The YAML models GM3 synthase deficiency as a ST3GAL5 loss-of-function glycosphingolipid biosynthesis disorder. ST3GAL5 encodes lactosylceramide alpha-2,3-sialyltransferase activity, which produces ganglioside GM3 from lactosylceramide. Loss of that enzyme depletes GM3 and downstream ganglioside derivatives, alters broader glycosphingolipid and glycoprotein glycosylation, and perturbs membrane and receptor signaling in patient-derived neural lineage cells. The curated phenotype model emphasizes the severe infantile neurologic, growth, sensory, movement, and pigmentation phenotype supported by Orphanet and clinical cohorts.
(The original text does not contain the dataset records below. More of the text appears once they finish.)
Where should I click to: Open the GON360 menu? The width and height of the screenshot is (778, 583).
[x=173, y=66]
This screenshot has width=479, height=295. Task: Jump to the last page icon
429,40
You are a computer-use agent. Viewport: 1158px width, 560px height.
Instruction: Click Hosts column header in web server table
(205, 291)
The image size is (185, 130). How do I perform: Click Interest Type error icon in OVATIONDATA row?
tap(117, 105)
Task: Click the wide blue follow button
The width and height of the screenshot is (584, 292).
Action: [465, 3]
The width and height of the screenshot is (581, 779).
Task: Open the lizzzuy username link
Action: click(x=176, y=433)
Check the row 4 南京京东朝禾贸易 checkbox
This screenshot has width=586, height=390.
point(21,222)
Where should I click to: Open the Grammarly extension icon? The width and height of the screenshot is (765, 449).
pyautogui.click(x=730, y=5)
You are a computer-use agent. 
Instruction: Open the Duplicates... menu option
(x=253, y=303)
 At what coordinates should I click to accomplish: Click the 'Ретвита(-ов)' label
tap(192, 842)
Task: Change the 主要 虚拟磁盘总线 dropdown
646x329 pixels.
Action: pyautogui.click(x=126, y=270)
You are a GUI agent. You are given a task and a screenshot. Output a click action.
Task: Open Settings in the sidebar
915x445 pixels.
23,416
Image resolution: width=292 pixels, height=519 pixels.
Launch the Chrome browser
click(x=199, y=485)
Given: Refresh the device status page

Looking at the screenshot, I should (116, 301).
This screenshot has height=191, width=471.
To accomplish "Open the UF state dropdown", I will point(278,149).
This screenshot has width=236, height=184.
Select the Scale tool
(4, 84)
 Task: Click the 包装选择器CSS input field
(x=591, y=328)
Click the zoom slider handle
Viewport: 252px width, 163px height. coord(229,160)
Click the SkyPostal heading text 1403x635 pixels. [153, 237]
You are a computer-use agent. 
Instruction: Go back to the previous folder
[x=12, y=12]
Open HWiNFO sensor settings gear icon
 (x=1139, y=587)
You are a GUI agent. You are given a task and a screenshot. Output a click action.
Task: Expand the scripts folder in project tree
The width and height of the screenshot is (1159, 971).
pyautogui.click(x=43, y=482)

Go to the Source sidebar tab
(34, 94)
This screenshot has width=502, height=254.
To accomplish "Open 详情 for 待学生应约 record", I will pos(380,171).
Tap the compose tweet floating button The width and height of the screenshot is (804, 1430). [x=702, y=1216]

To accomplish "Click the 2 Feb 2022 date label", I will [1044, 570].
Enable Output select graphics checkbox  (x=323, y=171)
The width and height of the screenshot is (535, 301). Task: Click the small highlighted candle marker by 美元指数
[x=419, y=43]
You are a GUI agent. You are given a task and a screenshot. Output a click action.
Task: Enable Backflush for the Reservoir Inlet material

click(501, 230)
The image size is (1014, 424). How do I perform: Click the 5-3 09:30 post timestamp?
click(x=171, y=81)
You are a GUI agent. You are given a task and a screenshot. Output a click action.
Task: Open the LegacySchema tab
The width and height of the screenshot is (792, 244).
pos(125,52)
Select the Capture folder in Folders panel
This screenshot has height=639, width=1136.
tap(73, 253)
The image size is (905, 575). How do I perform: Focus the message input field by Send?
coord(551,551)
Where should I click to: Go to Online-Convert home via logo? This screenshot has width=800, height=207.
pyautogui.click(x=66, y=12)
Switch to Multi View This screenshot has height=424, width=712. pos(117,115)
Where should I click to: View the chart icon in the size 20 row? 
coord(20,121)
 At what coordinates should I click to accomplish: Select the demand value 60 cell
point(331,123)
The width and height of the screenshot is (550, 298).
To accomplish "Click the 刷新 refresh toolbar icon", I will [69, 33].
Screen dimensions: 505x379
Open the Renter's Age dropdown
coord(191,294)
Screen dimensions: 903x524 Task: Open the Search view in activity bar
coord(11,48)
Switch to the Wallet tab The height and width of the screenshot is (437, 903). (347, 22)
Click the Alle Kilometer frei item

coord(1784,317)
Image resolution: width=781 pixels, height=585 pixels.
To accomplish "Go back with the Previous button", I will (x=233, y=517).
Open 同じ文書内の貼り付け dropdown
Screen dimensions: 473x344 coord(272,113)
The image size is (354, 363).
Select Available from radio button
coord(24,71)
Treatment evidence remains limited. The only disease-directed human treatment evidence found in the bounded literature scope was oral ganglioside-enriched dairy supplementation, which reported early growth and developmental improvements that appeared transient. The YAML therefore avoids a broad supportive-care treatment claim unless a direct management reference is added, and records autosomal recessive genetic counseling separately.